Barry McGeeby Megan Heuer
One More Thing
A six-by-eight foot cube of thin, sagging plywood boards forms the entryway to Barry McGee’s sprawling exhibition One More Thing at the cavernous Deitch Projects space on Wooster Street. Stepping into an installation of riotous color and noise through the door in the far right corner, you look back over your shoulder to discover that you have just emerged from a crappy-looking truck turned over on its side. This isn’t McGee’s first installation to begin with a scene of urban blight embodied in an overturned, unmarked, graffiti covered vehicle of the sort you assume is carrying on business you don’t want to know about. When he placed a crashed truck in front of the Yerba Buena Center for the Arts in San Francisco for an exhibition in 2000, so many passersby called the cops to report an accident that the police department demanded that the piece be removed. But whereas that truck contained an assemblage of video monitors pulsing with lights and color like a clubhouse hideout, at Detich, McGee’s truck acts as a portal into the artist’s romantic world of creative transgression and dilapidated coolness.
First presented in 2004 at the Rose Art Museum at Brandeis University, One More Thing is an evolving installation including drawing, video, sculpture, and just pure stuff. There is a pile up of rusted, mostly windowless vans; monochromes of drab maroon, white, brown, and gray covered in illegibly scrawled looping tags. Inside the flipped red van at the bottom of the pile is a bank of outmoded televisions with wide white plastic edges playing psychedelic Escher-esque patters to a soundtrack of pulsing electronic noise. More obsolete-looking TVs stacked in a five-foot high column play snippets of 1970s street scenes and animated noise. The walls are covered from floor to ceiling with mid-century modern style geometric patterned panels, each pairing three complimentary contrasting colors—lime green, brown, and white, teal, pink, and red—into optically illusions of kitschy nostalgia. Graffiti fills the few white spaces left on the walls. There is a skillful portrait of Dick Cheney with SMASH THE STATE scrawled in red spray paint across his sinister smile, while the word AMAZE appears at the top of a towering human ladder of mannequins in baggy shorts and hoodies.

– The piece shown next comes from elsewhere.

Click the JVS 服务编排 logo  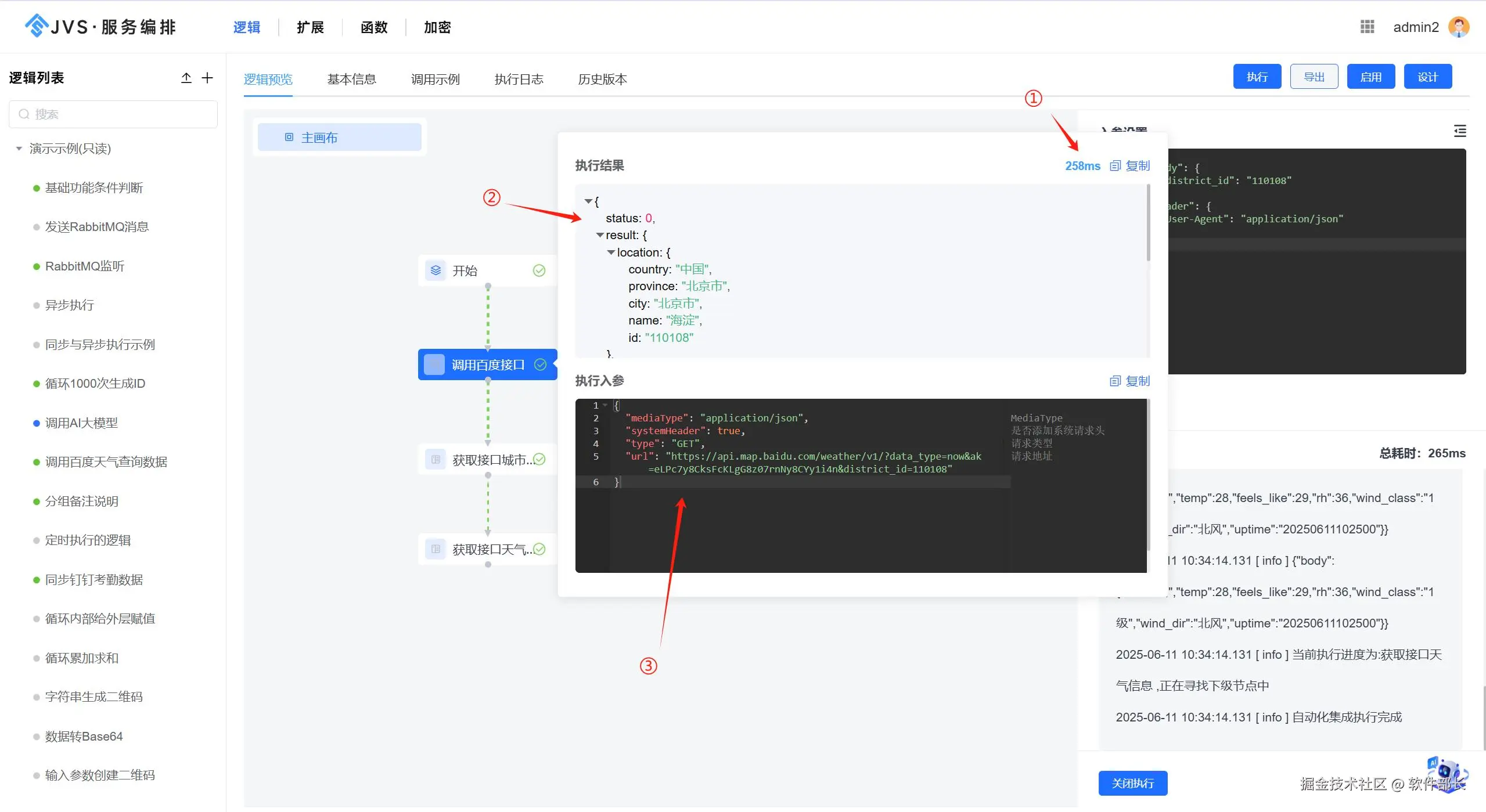tap(100, 27)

In the back corner of the gallery, a small doorway is built into a hut-like structure along one wall. Inside, the dark walls are cover in more tags and a hole in the floor has a ladder sticking out. Those brave enough to squeeze down into the narrow space are released into a quite room with mellow light blue walls that are partially covered with ball-point pen drawings on brown napkins hung edge to edge, a small primitive-kitsch statute with a mechanized arm spray painting, a large round painting of a cartoonish face with a long sad tear-drop of a nose, a tangle of wires, and a pile of obsolete VCRs decorated with the colorful geometries of the walls above. The drawings are intricate and detailed—faces, nudes, and trees in the style of 1950s tattoos, and the obsessive mass tempers the initial manic energy above. The feeling of an intimate society of loner artists is continued in the drawings and photographs installed in the mezzanine space where line drawings of alternately sad and angry faces are interspersed with photos of McGee and his friends tagging and hanging out.

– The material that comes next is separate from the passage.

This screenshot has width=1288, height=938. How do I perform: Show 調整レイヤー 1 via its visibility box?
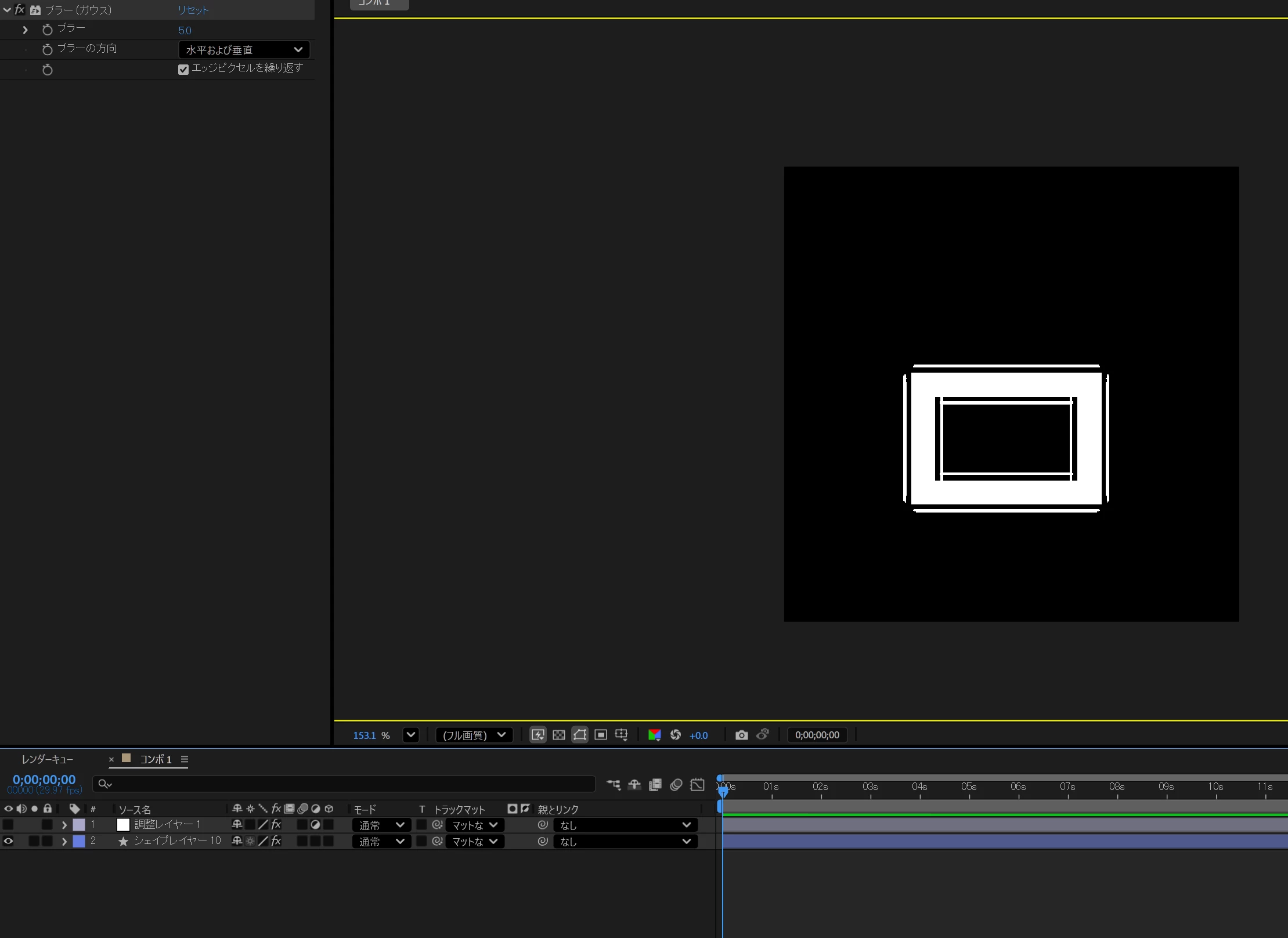9,824
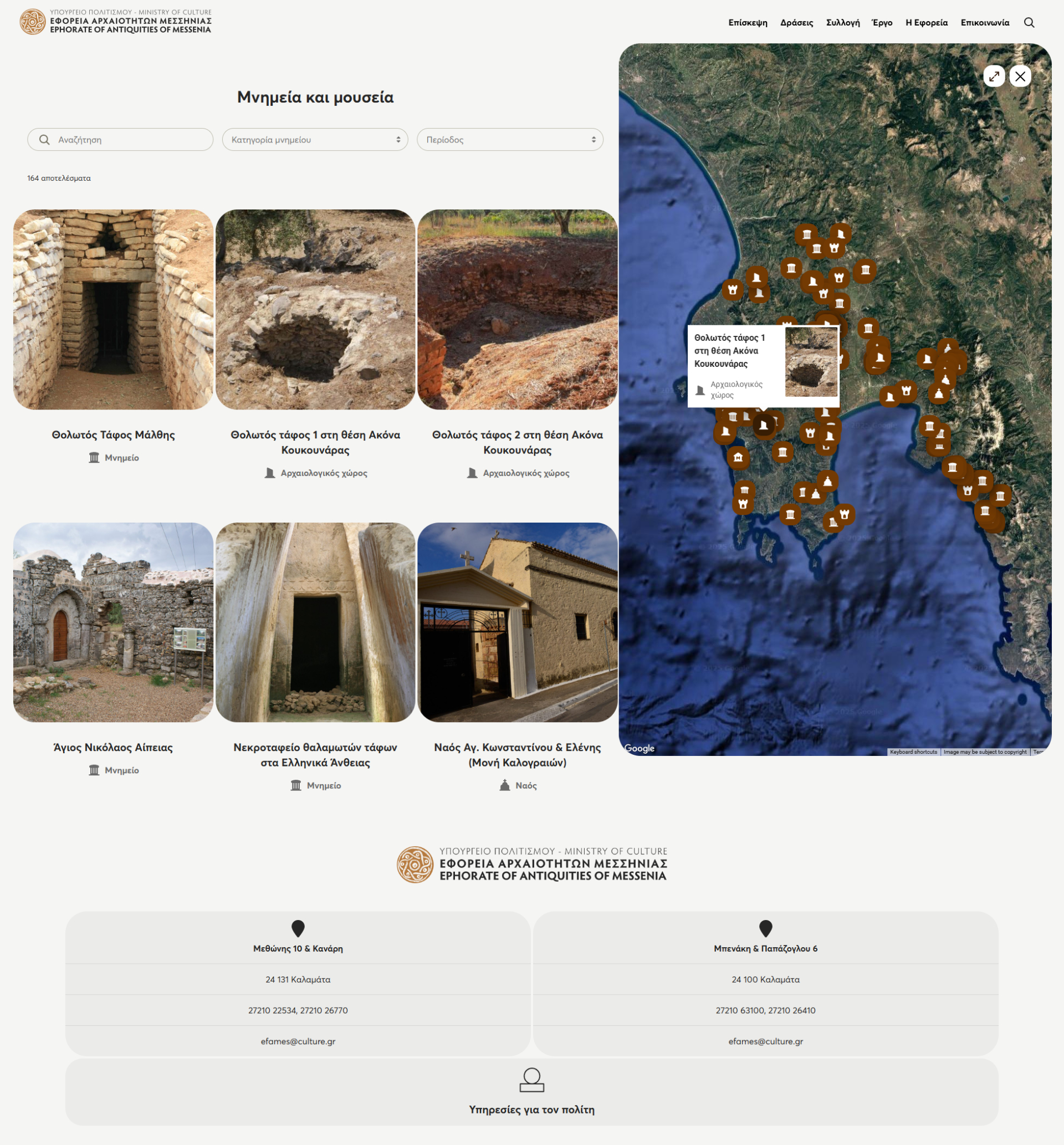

Since he began showing work in art galleries and museums in the late 1990s, McGee’s work is often discussed in terms of what the Deitch press release touts as “the vitality and chaos of the street,” and the tension inherent in displaying this work in the rarified gallery and museum spaces of contemporary art. And yet what is most striking about One More Thing is the way McGee’s accumulations—the towering pile of unmarked vans, the column of TVs, the archive of napkin drawings and jumble of VCRs—deploy a key strategy of modernism with twenty-first century urban detritus. Think of Arman’s accumulations of paint tubes, John Chamberlain’s piles of cars, even Sophie Calle’s birthday presents; all have a melancholic quality stemming from the way ordinary objects at once define us and are simultaneously useless or obsolete once taken out of context. McGee’s accumulations are similar: his cars are smashed, his TVs seem on the fritz, or at least technologically backwards, his drawings on napkins seem certain to be accidentally thrown away. And it is this gentle fragility of McGee’s post-industrial urban artist persona that is tucked away inside the chaotic energy of the show. In an installation inside an overturned truck, there is a gritty gas station or nightclub bathroom covered in tags. A mannequin of a single skinny young man in a street punk uniform stands at the sinks, spray-painting his own tag, AMAZE, on the mirror; his lonely figure seems vulnerable, and yet in the act of tagging, there is a sense of belonging, a sense of an outsider community of wanders who have left their names and will recognize the traces of their friends.